Tag Archives: Blended Learning

It’s not homeschool, It’s not online schooling: It’s called Blended Learning

Re-enrollment for my son to attend the public charter school was today. As an educator, it is hard for me to sit in a room filled with parents and listen to how the public school system sucks, and how they bash the state of Hawaii for demanding students to take Hawaiiana as a history credit, and why certain things aren’t done “like that” on the mainland, etc.

As a parent, I agree with certain things, but as a classroom teacher, I cringe at some of their remarks, regardless of how true their less than satisfactory experience may be, but I also sympathize with the educators of the school’s administration.

The school recently went through WASC accreditation, and that isn’t fun. I’m a focus group leader with my own school and understand challenges with meeting the internal school reform with nationwide school mandates. But as a parent, whose child is attending this school, I am invested in knowing how all this plays out to affect my son.

Not homeschooling
Just because you keep a kid at home and teach him or her at home is not homeschooling. We learned that we were not homeschoolers, because of course, the school is still a K-12 public school, but with special circumstances, they are a charter school.

Benefits
Like homeschooling, there are concerns about the social nature to learning. Blended learning formats can be effective for preventative measures (keep away from the junk of public schools) or pacing (individualized acceleration or customized learning).

Not an online school
Just because much of the curriculum is online, the program, the lessons, the assistance from the learning coach to go over lessons on the computer, and assessed by the set online curriculum, it is not an online school.

Benefits
Choosing the right online curriculum can be an organized way to provide learning for an individual student.

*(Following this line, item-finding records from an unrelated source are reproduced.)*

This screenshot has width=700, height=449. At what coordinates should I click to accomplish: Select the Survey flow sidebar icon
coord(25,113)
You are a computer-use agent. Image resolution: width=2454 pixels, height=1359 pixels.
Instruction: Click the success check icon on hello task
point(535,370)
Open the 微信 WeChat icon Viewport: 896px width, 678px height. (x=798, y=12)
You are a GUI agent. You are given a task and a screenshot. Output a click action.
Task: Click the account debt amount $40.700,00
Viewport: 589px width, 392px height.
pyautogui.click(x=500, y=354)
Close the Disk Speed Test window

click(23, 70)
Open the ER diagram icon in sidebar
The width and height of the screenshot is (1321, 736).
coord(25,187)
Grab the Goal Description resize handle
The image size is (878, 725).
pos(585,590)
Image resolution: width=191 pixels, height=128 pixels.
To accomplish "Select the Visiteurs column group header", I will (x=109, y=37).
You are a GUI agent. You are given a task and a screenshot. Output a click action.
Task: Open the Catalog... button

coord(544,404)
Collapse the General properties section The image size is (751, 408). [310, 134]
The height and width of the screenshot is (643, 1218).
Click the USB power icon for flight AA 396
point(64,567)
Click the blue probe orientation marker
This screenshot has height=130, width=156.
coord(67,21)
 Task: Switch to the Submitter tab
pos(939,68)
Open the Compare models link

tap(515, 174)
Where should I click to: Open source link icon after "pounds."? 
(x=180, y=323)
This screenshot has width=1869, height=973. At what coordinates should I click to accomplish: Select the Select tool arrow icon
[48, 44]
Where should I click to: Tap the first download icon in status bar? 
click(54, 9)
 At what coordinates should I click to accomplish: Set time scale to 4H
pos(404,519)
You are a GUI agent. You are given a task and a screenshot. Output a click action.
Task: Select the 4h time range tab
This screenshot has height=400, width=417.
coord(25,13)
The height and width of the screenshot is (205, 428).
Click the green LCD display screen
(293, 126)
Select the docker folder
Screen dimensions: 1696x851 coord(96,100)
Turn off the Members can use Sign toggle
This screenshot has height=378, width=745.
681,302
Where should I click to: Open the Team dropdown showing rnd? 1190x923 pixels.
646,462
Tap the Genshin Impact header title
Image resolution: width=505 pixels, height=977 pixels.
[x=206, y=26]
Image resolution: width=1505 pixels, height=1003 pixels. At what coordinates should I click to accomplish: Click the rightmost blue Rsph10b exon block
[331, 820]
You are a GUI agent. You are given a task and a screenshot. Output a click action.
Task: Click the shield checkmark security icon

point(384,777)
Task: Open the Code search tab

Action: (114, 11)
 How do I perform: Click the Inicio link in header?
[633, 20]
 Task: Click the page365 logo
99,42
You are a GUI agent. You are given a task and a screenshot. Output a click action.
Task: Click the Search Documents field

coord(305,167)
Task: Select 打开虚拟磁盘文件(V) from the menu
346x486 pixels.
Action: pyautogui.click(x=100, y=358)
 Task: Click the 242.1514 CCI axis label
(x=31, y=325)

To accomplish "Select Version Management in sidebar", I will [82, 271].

There are also other ways for the learning coach to modify or enhance the learning to meet the specified needs of the child without starting from scratch or creating an entire curriculum.

Face-to-Face
On certain days, students must attend the Learning Center where students gather in a class with certified teachers to review questions, labs, lessons that were harder to grasp and learning can be offered by a real-live teacher.

In general, the blended learning concept can make an ideal environment for learning to occur. From the public school setting, I try to provided different aspects of the blended learning concept for my own students, incorporating the three various areas: face-to-face learning, online collaboration and self-paced learning.

All good educators, I think, will incorporate much of these strategies, because it goes hand in hand with best practices especially incorporating technology into the curriculum.

However, as I’ve chosen the public charter school scenario for my own son, I see an ugly mess of classroom teachers and administration trying to figure things out.

As a teacher and a parent,  I have the same reservations about whether my son’s core teachers know, or even feel confident with what they are doing to provide learning to happen for my own son and their students. I can’t say I sympathize, either as a teacher or a parent.

I will always advocate for what I think is best for my son first and foremost. Do I expect that these people need to have it all figured out? I do. I really do.

Do think it is fair for parents of my own students to expect me to have it all figured out when it comes to their own children’s education (and what I provide them)? I guess I do too.

When it comes to our children, they deserve the best. There are too many changes masked as reform for their good, but unfortunately, they are the guinea pigs in the process. And if the children suffer, we all do.